About

Computer Science senior at the University of Arizona (3.85 GPA, Dean's List) with a focus on AI systems and software engineering. I build things at the intersection of language models and real products, from RAG-based GPT frameworks and LLM evaluation pipelines to founding backend systems for early-stage startups. Currently engineering AI infrastructure at UA × McGraw Hill while completing my degree in May 2026.

Jan 2026 – Present Active

AI Systems Engineer POC

University of Arizona × McGraw Hill  ·  Remote

  • Architecting a controlled, RAG-based GPT framework enabling instructors to create textbook-grounded, task-specific AI assistants.
  • Enforcing role-based and content-level guardrails to constrain retrieval and model behavior to approved instructional materials.
  • Designing source-aware response patterns that reference specific textbook chapters or sections to improve transparency and trust.
  • Optimizing retrieval design, chunking strategies, and evaluation criteria to improve response consistency and reduce hallucination risk.
RAG LLM Systems Prompt Engineering AWS Bedrock
Sep 2025 – Present Active

Computer Science Fellow

Handshake AI  ·  Remote

  • Building reproducible Docker-based test environments to enable automated evaluation of AI software engineering agents at scale.
  • Re-implementing bug fixes across unfamiliar codebases as ground-truth solutions, authoring fail-to-pass test cases and structured problem prompts for AI agent training.
  • Analyzing failure patterns in agent outputs to refine evaluation pipelines and improve benchmark reliability across iterative testing cycles.
AI Agent Benchmarking Docker LLM Evaluation Fail-to-Pass Testing
Oct 2025 – Jan 2026

Founding Engineer

SkillfullyAware (SAAQ) App  ·  Tucson

  • Designed scalable, API-driven backend services to process structured and unstructured user input into analytics pipelines.
  • Implemented RESTful services powering frontend features and internal system integrations.
  • Led MVP backend development across core services, data models, and application workflows under evolving product requirements.
  • Integrated external LLM APIs and vector-based retrieval components to support early-stage AI feature experimentation.
REST APIs Vector Databases LangChain MVP Development
Aug 2025 – Dec 2025

AI Solutions Developer – RAG Systems

Andrew Weil Center for Integrative Medicine  ·  Tucson

  • Built an AI-powered RAG chatbot for the CanHeal Cancer Toolkit, deployed on AWS microservices to streamline oncology resource access.
  • Conducted user research and iterative testing with medical stakeholders to ensure usability and HIPAA compliance.
  • Produced technical documentation and delivered client-ready demos for faculty and sponsors.
AWS RAG Microservices Agile
Sep 2023 – Aug 2025

GRC Automation Analyst

University of Arizona IT Services  ·  Tucson

  • Automated ServiceNow GRC workflows, cutting manual review time by 25% and improving policy audit traceability.
  • Developed SQL/PostgreSQL dashboards tracking compliance risk metrics used by three internal teams.
  • Delivered Agile-based feature updates under tight deadlines while maintaining Git version control integrity.
ServiceNow SQL Agile Git
2026

guardrail-auditor

LLM security auditing SaaS that red-teams prompt-injection, data leakage, and role-bypass vulnerabilities — built with Next.js 14, Prisma, and Tailwind CSS, deployed on Vercel.

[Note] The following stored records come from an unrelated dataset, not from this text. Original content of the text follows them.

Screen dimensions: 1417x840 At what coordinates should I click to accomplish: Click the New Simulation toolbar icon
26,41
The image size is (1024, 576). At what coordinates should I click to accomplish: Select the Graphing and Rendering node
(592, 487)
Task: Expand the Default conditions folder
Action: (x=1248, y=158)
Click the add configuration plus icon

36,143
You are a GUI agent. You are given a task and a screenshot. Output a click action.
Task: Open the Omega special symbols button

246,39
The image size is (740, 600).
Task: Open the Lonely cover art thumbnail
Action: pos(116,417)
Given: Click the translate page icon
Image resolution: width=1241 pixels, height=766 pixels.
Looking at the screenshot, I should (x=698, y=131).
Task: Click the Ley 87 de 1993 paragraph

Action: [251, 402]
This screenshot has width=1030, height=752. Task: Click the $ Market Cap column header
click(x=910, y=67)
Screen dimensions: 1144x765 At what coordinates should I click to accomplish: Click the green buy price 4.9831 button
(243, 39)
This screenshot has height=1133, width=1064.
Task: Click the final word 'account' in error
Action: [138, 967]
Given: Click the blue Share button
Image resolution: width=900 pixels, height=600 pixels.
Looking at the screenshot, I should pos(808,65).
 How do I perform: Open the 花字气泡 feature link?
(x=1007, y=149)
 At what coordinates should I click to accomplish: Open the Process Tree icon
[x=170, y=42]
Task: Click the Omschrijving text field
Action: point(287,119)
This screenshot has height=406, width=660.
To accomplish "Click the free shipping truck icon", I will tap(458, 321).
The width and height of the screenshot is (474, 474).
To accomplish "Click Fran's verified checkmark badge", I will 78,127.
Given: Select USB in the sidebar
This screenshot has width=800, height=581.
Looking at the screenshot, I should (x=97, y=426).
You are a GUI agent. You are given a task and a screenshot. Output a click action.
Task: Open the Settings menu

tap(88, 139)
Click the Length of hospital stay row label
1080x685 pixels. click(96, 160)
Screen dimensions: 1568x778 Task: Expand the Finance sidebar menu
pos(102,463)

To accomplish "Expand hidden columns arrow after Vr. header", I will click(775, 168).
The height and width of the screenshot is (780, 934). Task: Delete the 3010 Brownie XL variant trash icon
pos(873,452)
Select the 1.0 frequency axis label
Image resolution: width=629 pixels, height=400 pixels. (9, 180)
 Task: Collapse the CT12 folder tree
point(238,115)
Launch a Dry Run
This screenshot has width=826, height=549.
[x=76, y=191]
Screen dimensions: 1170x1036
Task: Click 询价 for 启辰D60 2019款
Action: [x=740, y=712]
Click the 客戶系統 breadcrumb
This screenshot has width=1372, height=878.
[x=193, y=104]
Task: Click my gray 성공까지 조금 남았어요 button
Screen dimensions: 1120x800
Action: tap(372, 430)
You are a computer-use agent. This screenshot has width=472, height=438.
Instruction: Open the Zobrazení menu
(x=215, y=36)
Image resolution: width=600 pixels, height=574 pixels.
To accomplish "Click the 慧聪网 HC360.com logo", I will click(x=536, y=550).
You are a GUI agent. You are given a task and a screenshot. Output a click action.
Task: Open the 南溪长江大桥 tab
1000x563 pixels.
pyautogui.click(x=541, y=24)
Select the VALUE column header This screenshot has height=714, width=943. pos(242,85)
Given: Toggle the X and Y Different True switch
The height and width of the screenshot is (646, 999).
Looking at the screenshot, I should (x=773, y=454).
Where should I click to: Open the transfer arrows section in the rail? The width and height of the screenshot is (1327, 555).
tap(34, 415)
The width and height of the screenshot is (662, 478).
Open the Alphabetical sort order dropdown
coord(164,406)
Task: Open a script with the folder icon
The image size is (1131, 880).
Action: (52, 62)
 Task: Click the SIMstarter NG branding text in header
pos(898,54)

TypeScript Next.js 14 Prisma AI Safety SaaS
2026

c-coroutine

Cooperative coroutine (fiber) library in C — hand-written x86-64 context switch, FIFO scheduler, and co_yield/co_await primitives with zero external dependencies.

C x86-64 Systems Programming Concurrency
2026

go-ratelimiter

Thread-safe rate limiting library in Go implementing token bucket, sliding window, and leaky bucket algorithms — zero dependencies, designed for use as middleware in backend services.

Go Rate Limiting Middleware Concurrent
2026

Library-Management

Java desktop library management app with book search, to-read lists, ratings, and a full JUnit test suite — built with Swing and a clean OOP/MVC design pattern.

Java Swing OOP/MVC JUnit
2026

go-lrucache

Thread-safe, generic LRU cache in Go with O(1) get/put and optional TTL-based eviction — designed for high-concurrency workloads with zero external dependencies.

Go Generics Data Structures Concurrent
Currently Focused On
  • AI system evaluation, reliability, and reducing hallucination in production RAG pipelines
  • Automation in risk, compliance, and enterprise workflow systems
  • Scalable backend architecture and cloud infrastructure design
Beyond Tech

When I'm not building or coding, I like pushing myself in other ways, whether through training, sports, or learning about geopolitics and human behavior. I'm naturally curious about how complex systems work, and that perspective shows up in the way I think about software and real-world problems.